─── Excerpt to read

A-T base sequences: a theoretical and an experimental study

Abstract

As a result of the study undertaken, besides predicting the relative stabilities of polynucleotide duplexes containing A–T base pairs, the following conclusions can be drawn (Rajagopalan et al., 1984): a) Base–base interactions depend on both helical parameters and base parameters. b) Hydrogen bonding plays an important role not only in determining stacking patterns but also in defining the pairing scheme. c) Particularly for the D form, the A–T–A–T sequence prefers a right handed structure, whereas the T–A–T–A sequence prefers a left handed structure. These energy calculations highlight the role of base sequence, orientation, and disposition of bases, enabling theoretical predictions of energetically stable structures. Chapter 4 will deal in detail with the structure of the synthetic polynucleotide poly d(A–T) in the D form. The relevance of the energy calculation results to its structure-compared with available X ray data-will be discussed.

The results of physicochemical studies on both the impure and pure trimer and the impure dimer have suggested certain criteria important for the interaction of such compounds with DNA. It must be emphasized that purity is essential for quantitatively determining the extent of interaction with various DNAs and for effective comparison with distamycin (Dst). Since the dimer could not be purified, only qualitative studies of its interactions were carried out, and no quantitative data are reported. Work on the dimer-aimed at identifying the reasons for its resistance to purification and possible solutions-is in progress. For the trimer–DNA interaction, only a qualitative analysis was conducted, supporting the idea that compounds resembling A–T specific probes can be synthesized. However, quantitative studies on the interaction of certain trimer analogues of Dst are currently underway in this laboratory (Dasgupta et al., 1987). These compounds resemble Dst, except that either the second or third consecutive methylpyrrole ring is replaced by alanine. The effect of this modification-and the resulting curvature-on binding to natural and synthetic DNAs, in comparison with Dst, has been determined. A few additional analogues of Dst have been synthesized (Hao & Ekambareshwar, 1987) to better understand the role of curvature in Dst analogue–DNA interactions. In these analogues, the N methylpyrrole rings of Dst or netropsin (Nt) have been replaced by meta or para aminobenzoic acid units. These analogues:

show specificity for B DNA only, exhibit no affinity for A or Z DNA, display reduced A–T selectivity compared with Dst, and bind via the minor groove.

Preliminary antiviral and antitumor studies indicate that these analogues are active against bovine herpes simplex virus and BUK 2 cells. The antibacterial activity of both the dimer and trimer showed interesting results (as mentioned in Chapter 8), even though these preliminary results do not yet establish the comparative strength or specificity of binding of these analogues relative to Dst. Antiviral and antitumor studies on these Dst analogues are ongoing.

──────
─── Study material

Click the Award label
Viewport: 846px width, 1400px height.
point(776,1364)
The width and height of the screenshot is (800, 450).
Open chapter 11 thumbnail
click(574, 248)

──────
─── Study material

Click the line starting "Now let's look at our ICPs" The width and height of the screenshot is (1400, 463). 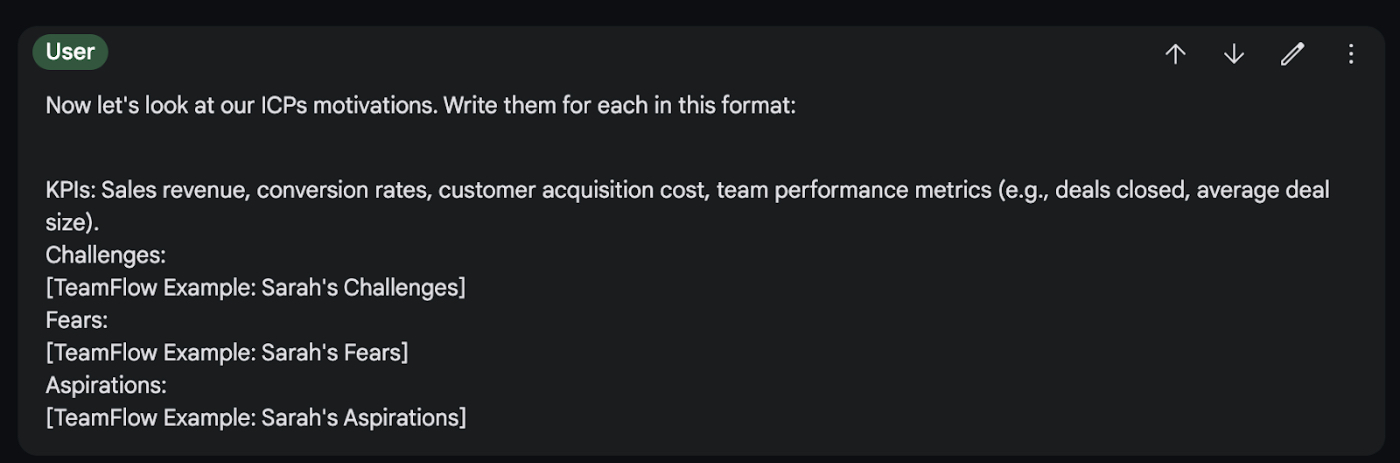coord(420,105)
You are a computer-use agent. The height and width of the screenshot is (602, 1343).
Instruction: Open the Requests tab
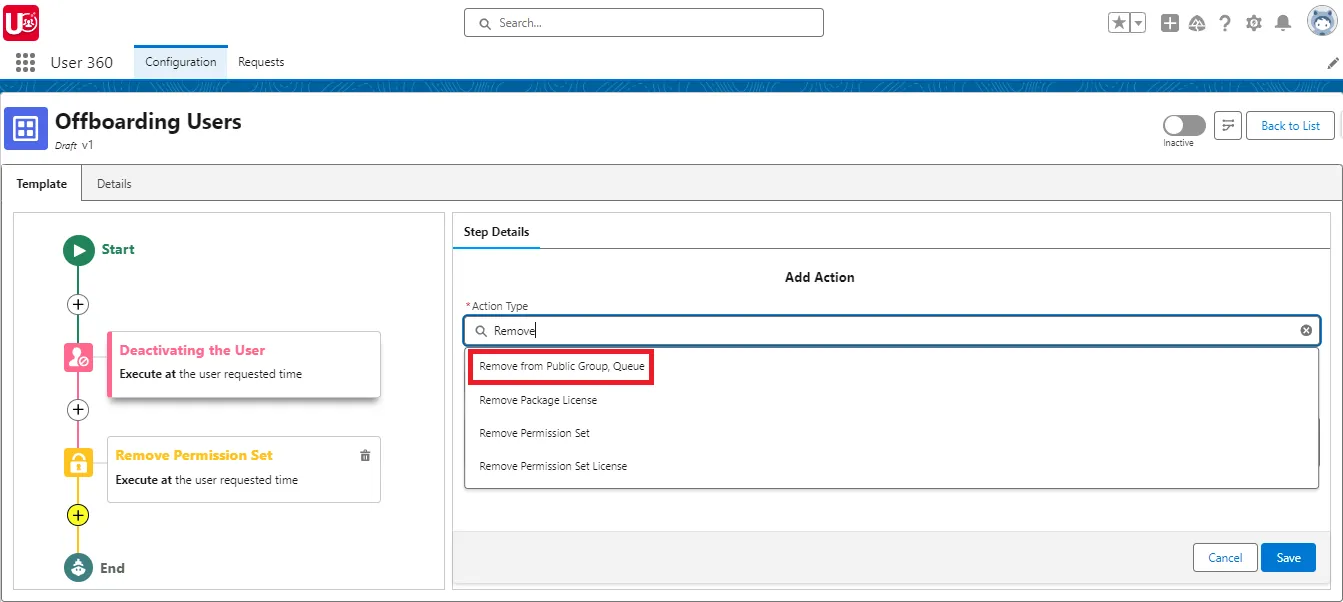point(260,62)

──────

Tasks:
[a] Translate this sentence from the A–T base sequence text into Spanish: "These compounds resemble Dst, except that either the second or third consecutive methylpyrrole ring is replaced by alanine."
[b] Write out word for word the part of the A–T base sequence text from "show specificity for" up to and including "the minor groove.".
The rows have nothing to do with the A–T base sequence text.

Responses to the exercise:
[a] Estos compuestos se parecen a la Dst, salvo que el segundo o el tercer anillo consecutivo de metilpirrol se sustituye por alanina.

[b]
show specificity for B DNA only, exhibit no affinity for A or Z DNA, display reduced A–T selectivity compared with Dst, and bind via the minor groove.